Het wordt gepubliceerd door de Council on Foreign Relations. ( CFR)
Dit is een Instituut en denktank met heel veel invloed op het beleid..
Veel top-politici zijn waren vòòr ze bijv. minister werden lid van deze CFR.
Veel kritische denkers beweren dat de ware macht in de VS bij deze CFR ligt.
In Foreign Affairs vind je artikelen die op het beleid vooruit lopen, verdedigen en verklaren.
Maar een heel enkele keer is er ruimte voor kritiek, voor een andere kijk op de zaak.
Waarom doen ze dat?
We weten het niet.
Maar we weten wel dat 'een leugenachtige voorstelling van zaken' niets te duchten heeft van een kritiek die de waarheid vertyelt, tenzij die kritici meer dan 10 % van de berichten mogen plaatsen in de MSM. Pas dàn zullen de mensen er geloof aan hechten. ( Dit is in psycholgisch onderzoek bewezen.)

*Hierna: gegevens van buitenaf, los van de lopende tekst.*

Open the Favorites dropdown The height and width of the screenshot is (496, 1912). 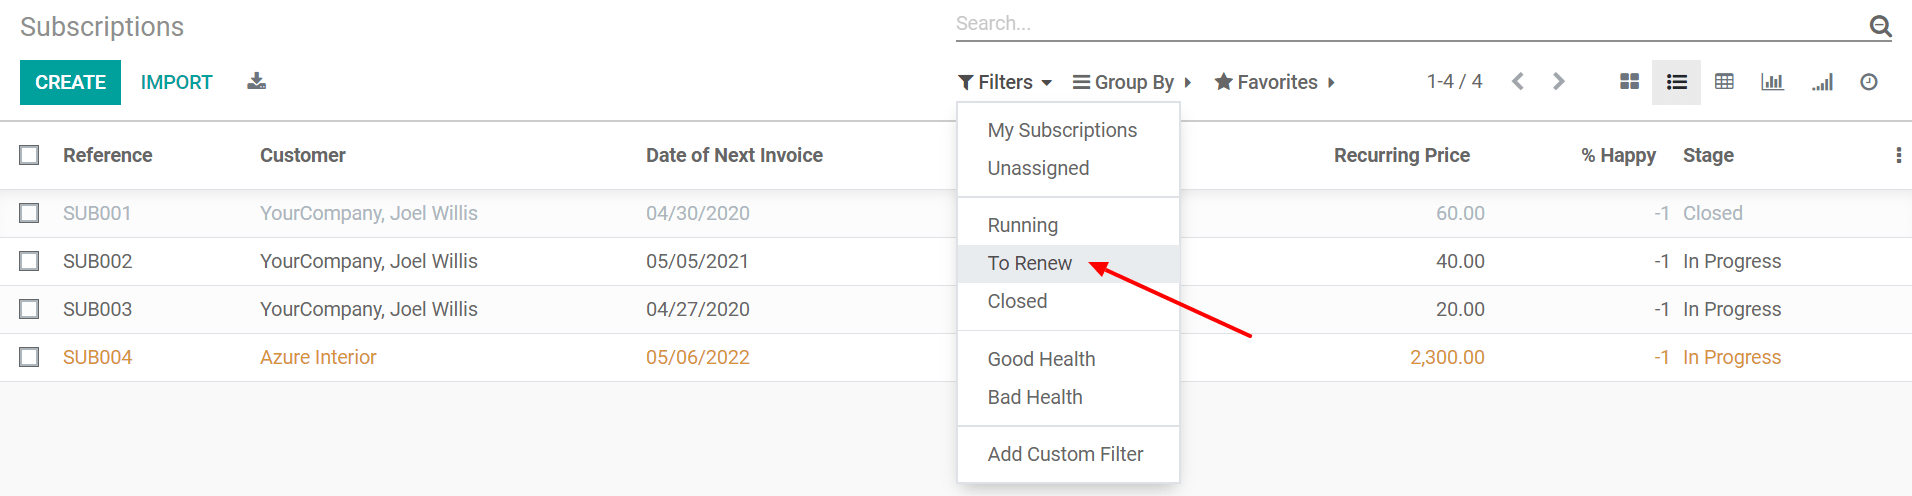coord(1275,82)
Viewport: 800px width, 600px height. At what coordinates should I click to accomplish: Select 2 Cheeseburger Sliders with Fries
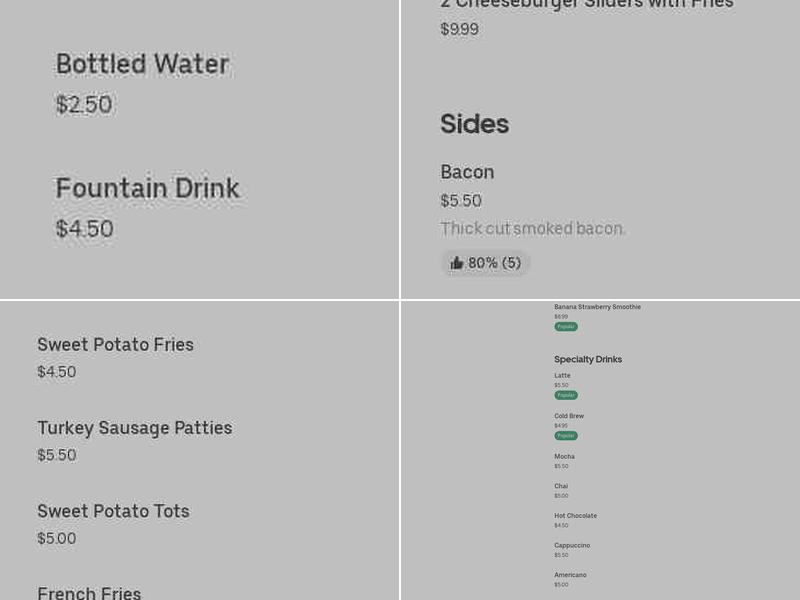pyautogui.click(x=586, y=5)
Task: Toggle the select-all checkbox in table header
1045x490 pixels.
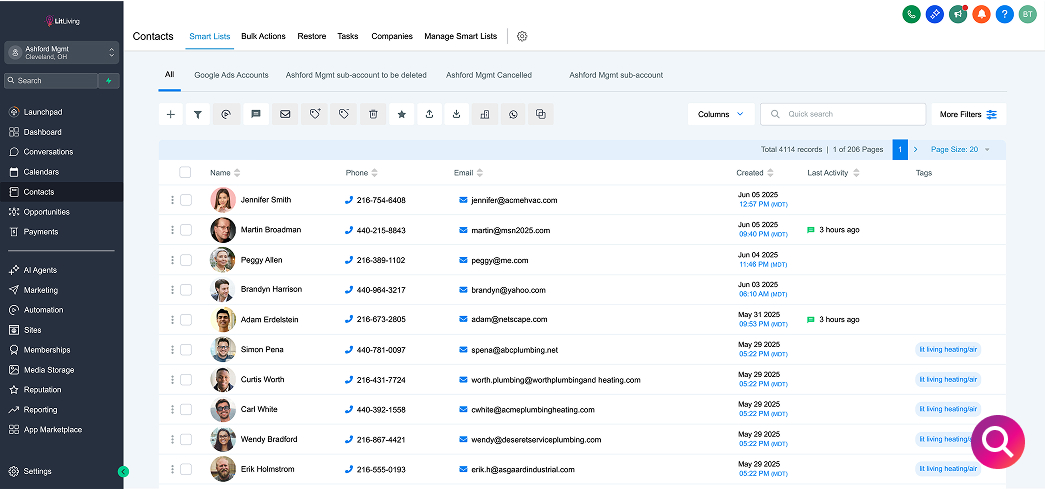Action: (185, 172)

Het wereldbeeld dat 'Putin de nieuwe Hitler' is, loopt dus geen enkel gevaar door deze ene publicatie.
Het betekent dus geen wending van de policy.
Volgens Gilbert Doctorow , die een heel goede inleiding op het onderstaande artikel gaf, kan het ook zo zijn dat Foreign Affairs zich indekt tegen mogelijke kritiek oplater tijdstip. Nu kan men altijd beweren dat men àlle meningen aan het woord liet. Dat men de persvrijheid in acht nam.

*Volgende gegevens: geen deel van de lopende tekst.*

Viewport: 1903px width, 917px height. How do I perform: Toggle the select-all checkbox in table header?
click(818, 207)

Doctorow's artikel bevat een video die ik hier als eerste wil plaatsen:
( Mike Maloney, 7 min)
WAAROM RUSLAND ( terecht) BANG IS VOOR (een oorlog met) AMERIKA:
Russia, Trump, and a New Détente
Fixing U.S.-Russian Relations
In his first press conference as president of the United States, Donald
Trump said no fewer than seven times that it would be “positive,” “good,” even
“great” if “we could get along with Russia.” In fact, for all the confusion of
his policies toward China, Europe, and the Middle East, Trump has enunciated a
clear three-part position on Russia, which contrasts strongly with that of most
of the U.S. political elite. First, Trump seeks Moscow’s cooperation on global
issues; second, he believes that Washington shares the blame for soured
relations; and third, he acknowledges “the
right of all nations to put their own interests first,” adding that the United
States does “not seek to impose our way of life on anyone.”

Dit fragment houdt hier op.